Cambodian Amouk Curry
Serves: 3 | Prep time: 10 minutes | Cooking time: 15 minutes | Cooking Skills: Simple
"I learnt how to make this delicious fragrant curry at the amazing Song Saa Private Island resort in Cambodia. I have placed a healthy twist to this much loved local dish." Tash x
2 cloves garlic
3 kaffir lime leaves
½ tsp galangal
1 tsp fresh turmeric
½ tbsp. rice wine vinegar
¼ tsp coconut palm sugar
For the curry:
1 tbsp coconut oil
195g sweet potato 1 cm cube
190g cauliflower florets
300g coconut milk
- In blender put all the ingredients for the paste and blend until thinly chopped. Add two tbsp. sunflower oil if it needs it to make more of a paste.

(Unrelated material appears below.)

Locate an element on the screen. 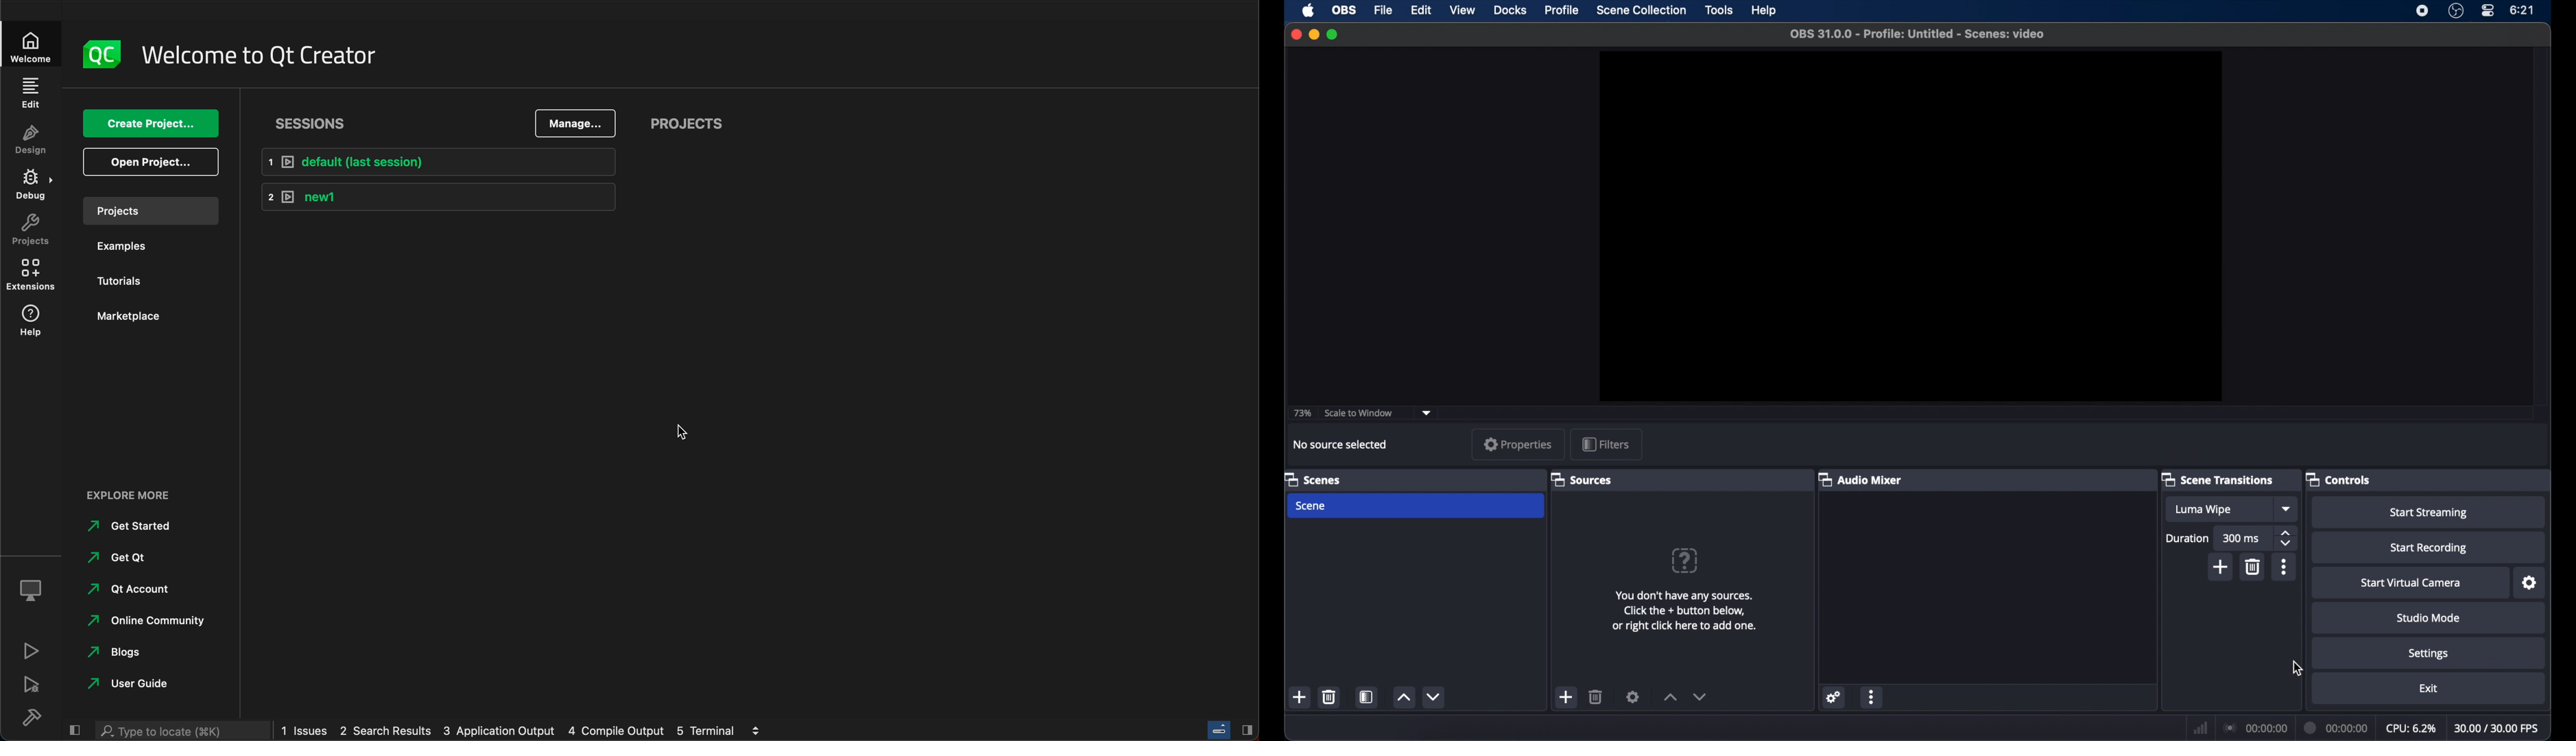 Image resolution: width=2576 pixels, height=756 pixels. duration is located at coordinates (2186, 538).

- In a deep frying pan put the coconut oil and leave to melt. Add the paste and cook for 2 minutes till the spices cook off.
- Add the sweet potato and cover them with the paste. Add the coconut milk and leave to boil for 6 minutes.
- Add the cauliflower and leave for another 3 minutes until all veg are soft. Add the fresh coriander and stir through.
- Take off the heat and serve by itself or with brown rice.